▶ _Page text_:
++++++++
An extract of the unfinished script of Dad was included on the DVD release Red Dwarf: The Bodysnatcher Collection alongside several other such extracts. In the same style as the eponymous "lost episode" Bodysnatcher, the extract of Dad was animated in a storyboard style as the script itself was read by lead actor Chris Barrie (who, being a skilled impressionist, supplied the voices of all the characters).
A lost episode
"Dad" would have been the opening episode to the third series of the show. In plot, it was to be a direct continuation of the preceding episode, "Parallel Universe", the final episode of the second series. In that last episode, Lister had slept with a female version of himself in a parallel dimension, before finding out that he was pregnant, as in that particular dimension it is the men who bear children.
The following "Dad" episode was to cover a number of points in the show, but was to primarily deal with Lister's pregnancy. The idea was ultimately rejected by the show's writers and producers, Rob Grant and Doug Naylor, who felt that the script was not as funny as previous episodes. In The Red Dwarf Programme Guide, Chris Howarth and Steve Lyons write that another reason "Dad" was rejected was because it was possibly sexist.
The released script extract shows that "Dad" would not have followed the pre-credits sequence of "Backwards" to the letter. For example, Lister would not have been pregnant with twins: instead he would give birth to a single son. Also, apparently Lister would have rebuilt Kryten while "heavily pregnant", and not "shortly afterwards" as the pre-title "Backwards" scroll suggests. Additionally, unless male Holly actor Norman Lovett was to make a guest appearance in the episode it's likely that Holly would have first appeared as a female at the very beginning of the episode.
++++++++
▶ _What is expected_: Continue the passage about the unmade Red Dwarf episode "Dad" from its final sentence.

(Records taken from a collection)
++++++++
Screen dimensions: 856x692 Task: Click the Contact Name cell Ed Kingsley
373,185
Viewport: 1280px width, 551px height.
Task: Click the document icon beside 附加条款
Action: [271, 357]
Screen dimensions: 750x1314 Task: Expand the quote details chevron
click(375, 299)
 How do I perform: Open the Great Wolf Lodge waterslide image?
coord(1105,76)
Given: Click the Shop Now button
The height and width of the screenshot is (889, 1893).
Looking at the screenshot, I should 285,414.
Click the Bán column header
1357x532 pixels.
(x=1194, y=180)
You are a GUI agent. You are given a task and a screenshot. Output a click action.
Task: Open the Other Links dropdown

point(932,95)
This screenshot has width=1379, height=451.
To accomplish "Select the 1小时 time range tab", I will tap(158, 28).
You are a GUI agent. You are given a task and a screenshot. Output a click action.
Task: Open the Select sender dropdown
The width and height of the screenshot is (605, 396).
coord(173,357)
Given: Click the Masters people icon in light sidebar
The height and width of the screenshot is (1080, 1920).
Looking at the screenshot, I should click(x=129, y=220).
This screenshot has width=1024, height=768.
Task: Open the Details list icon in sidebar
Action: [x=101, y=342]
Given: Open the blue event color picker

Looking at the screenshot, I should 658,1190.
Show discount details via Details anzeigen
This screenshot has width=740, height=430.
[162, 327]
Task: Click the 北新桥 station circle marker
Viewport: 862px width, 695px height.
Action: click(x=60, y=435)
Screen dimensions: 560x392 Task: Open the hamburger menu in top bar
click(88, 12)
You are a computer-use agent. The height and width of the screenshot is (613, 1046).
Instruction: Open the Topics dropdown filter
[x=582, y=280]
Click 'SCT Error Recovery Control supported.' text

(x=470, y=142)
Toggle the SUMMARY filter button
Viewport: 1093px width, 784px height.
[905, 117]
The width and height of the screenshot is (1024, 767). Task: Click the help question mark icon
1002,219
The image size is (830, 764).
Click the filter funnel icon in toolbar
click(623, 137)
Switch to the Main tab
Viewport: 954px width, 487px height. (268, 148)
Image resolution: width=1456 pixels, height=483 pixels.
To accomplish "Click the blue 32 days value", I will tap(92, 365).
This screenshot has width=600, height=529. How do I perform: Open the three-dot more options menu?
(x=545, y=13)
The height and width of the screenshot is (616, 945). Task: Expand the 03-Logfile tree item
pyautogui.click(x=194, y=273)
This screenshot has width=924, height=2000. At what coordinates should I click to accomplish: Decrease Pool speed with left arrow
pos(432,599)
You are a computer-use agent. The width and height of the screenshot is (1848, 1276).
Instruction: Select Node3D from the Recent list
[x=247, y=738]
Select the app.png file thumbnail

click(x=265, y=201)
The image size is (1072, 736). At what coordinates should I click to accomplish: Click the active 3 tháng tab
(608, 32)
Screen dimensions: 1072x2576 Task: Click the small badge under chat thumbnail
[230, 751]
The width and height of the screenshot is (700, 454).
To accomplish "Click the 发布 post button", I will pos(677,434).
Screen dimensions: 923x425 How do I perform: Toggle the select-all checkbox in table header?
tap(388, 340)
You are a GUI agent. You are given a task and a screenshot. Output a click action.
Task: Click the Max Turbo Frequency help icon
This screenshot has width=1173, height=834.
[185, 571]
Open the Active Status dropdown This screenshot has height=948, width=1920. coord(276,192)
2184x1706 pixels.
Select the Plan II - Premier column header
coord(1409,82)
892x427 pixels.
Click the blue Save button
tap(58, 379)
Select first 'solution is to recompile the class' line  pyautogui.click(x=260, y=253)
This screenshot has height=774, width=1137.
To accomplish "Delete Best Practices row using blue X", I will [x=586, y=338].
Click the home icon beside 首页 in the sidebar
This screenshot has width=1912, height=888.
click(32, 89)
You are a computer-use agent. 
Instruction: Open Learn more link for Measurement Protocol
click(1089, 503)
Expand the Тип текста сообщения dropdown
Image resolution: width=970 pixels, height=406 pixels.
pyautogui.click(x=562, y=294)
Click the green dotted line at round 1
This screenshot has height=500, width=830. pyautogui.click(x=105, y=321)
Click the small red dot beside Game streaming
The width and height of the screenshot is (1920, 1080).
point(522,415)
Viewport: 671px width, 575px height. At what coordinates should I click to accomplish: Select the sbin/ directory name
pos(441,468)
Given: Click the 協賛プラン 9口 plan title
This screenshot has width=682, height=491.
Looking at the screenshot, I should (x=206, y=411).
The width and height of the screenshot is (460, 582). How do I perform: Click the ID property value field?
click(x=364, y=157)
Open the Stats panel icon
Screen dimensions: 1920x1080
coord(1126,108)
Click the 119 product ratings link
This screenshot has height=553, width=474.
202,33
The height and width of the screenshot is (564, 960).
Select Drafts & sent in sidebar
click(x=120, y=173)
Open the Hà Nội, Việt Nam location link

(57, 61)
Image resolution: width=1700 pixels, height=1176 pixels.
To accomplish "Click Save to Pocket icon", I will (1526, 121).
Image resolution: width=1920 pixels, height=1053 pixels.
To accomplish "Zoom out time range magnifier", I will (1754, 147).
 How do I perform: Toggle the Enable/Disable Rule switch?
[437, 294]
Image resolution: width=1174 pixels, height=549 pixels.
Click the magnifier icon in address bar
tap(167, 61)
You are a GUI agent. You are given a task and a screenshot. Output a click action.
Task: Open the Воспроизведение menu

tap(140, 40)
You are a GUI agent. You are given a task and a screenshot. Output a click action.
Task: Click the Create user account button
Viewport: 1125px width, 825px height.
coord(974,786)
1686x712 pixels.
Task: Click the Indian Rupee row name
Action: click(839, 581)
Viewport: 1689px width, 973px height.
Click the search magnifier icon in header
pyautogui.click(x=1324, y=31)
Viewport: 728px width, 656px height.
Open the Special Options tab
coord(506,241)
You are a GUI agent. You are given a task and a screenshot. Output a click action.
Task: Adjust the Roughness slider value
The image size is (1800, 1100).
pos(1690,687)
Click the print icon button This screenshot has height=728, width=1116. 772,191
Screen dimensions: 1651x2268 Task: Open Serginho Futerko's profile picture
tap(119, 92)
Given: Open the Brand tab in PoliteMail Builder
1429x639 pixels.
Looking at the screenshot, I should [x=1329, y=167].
++++++++
▶ _Task output_:
The pre-title sequence of "Backwards"
Some of the events were referenced in the pre-title sequence of the episode "Backwards". The text explains the changes that were made going from series two to three; however, the scrolling was intentionally sped up faster than viewers could actually read for the purposes of comedy. This was the first Red Dwarf episode to parody the Star Wars opening crawl -- it was also done at the end of "Dimension Jump" in the fourth series of the show, and at the beginning of the first Red Dwarf USA pilot.
Here is the text[1]:
RED DWARF III
THE SAGA CONTINUUMS
THE STORY SO FAR...
Three million years in the future, Dave Lister, the last human being alive discovers he is pregnant after a liaison with his female self in a parallel universe. His pregnancy concludes with the successful delivery of twin boys, Jim and Bexley. However, because the twins were conceived in another universe, with different physical laws, they suffer from highly accelerated growth rates, and are both eighteen years old within three days of being born. In order to save their lives, Lister returns them to the universe of their origin, where they are reunited with their father (a woman), and are able to lead comparatively normal lives. Well, as normal as you can be if you've been born in a parallel universe and your father's a woman and your mother's a man and you're eighteen years three days after your birth.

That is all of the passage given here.